Assignment: Repeat, exactly as written, all of the entries, but not their pictures.

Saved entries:
========
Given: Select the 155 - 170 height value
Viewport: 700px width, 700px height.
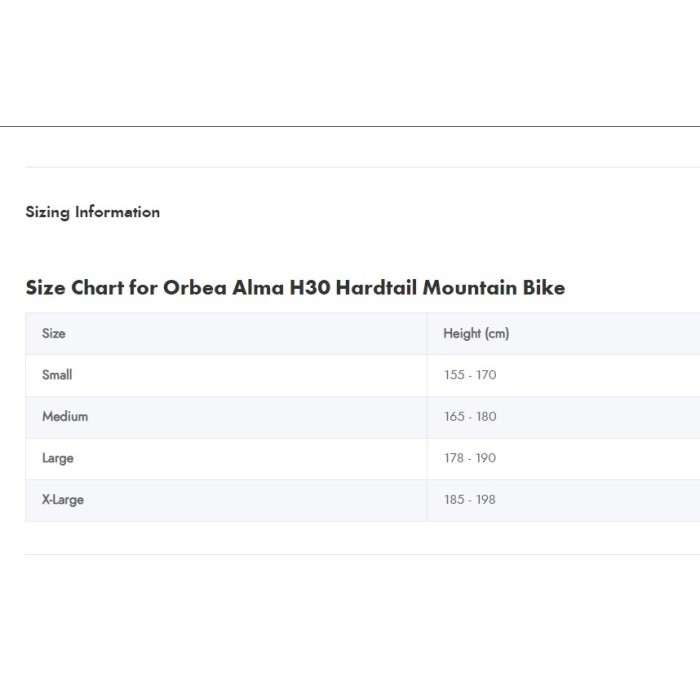Looking at the screenshot, I should 470,375.
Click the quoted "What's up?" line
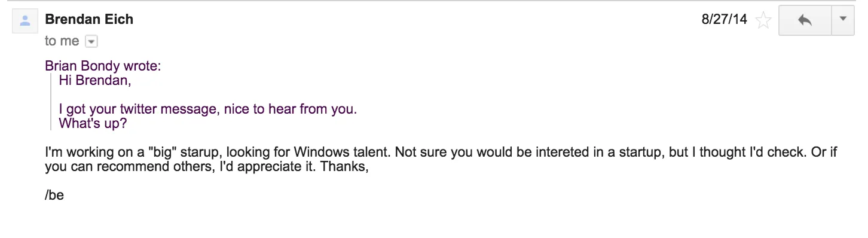Viewport: 868px width, 238px height. click(x=93, y=124)
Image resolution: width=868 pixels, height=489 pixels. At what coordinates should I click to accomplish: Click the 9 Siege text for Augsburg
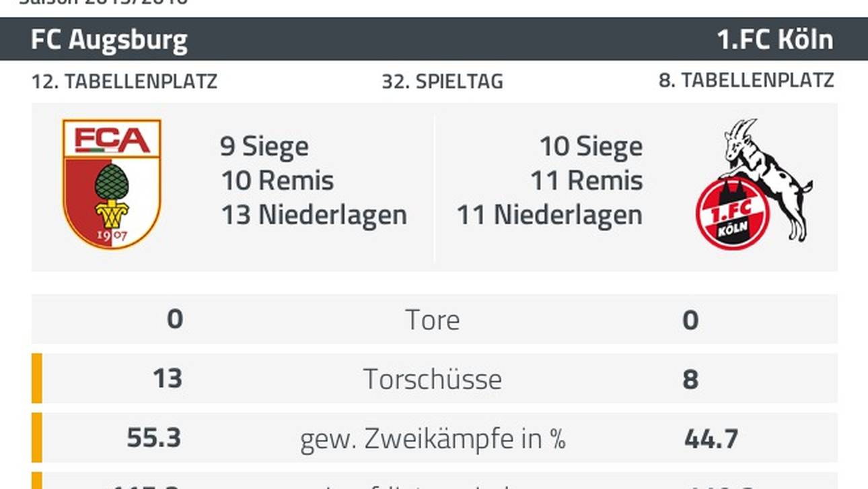pyautogui.click(x=264, y=146)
========
Completed task:
Given: Select the 155 - 170 height value
Viewport: 700px width, 700px height.
Looking at the screenshot, I should 470,375.
Click the quoted "What's up?" line
Viewport: 868px width, 238px height. click(x=93, y=124)
Image resolution: width=868 pixels, height=489 pixels. At what coordinates should I click to accomplish: Click the 9 Siege text for Augsburg
pyautogui.click(x=264, y=146)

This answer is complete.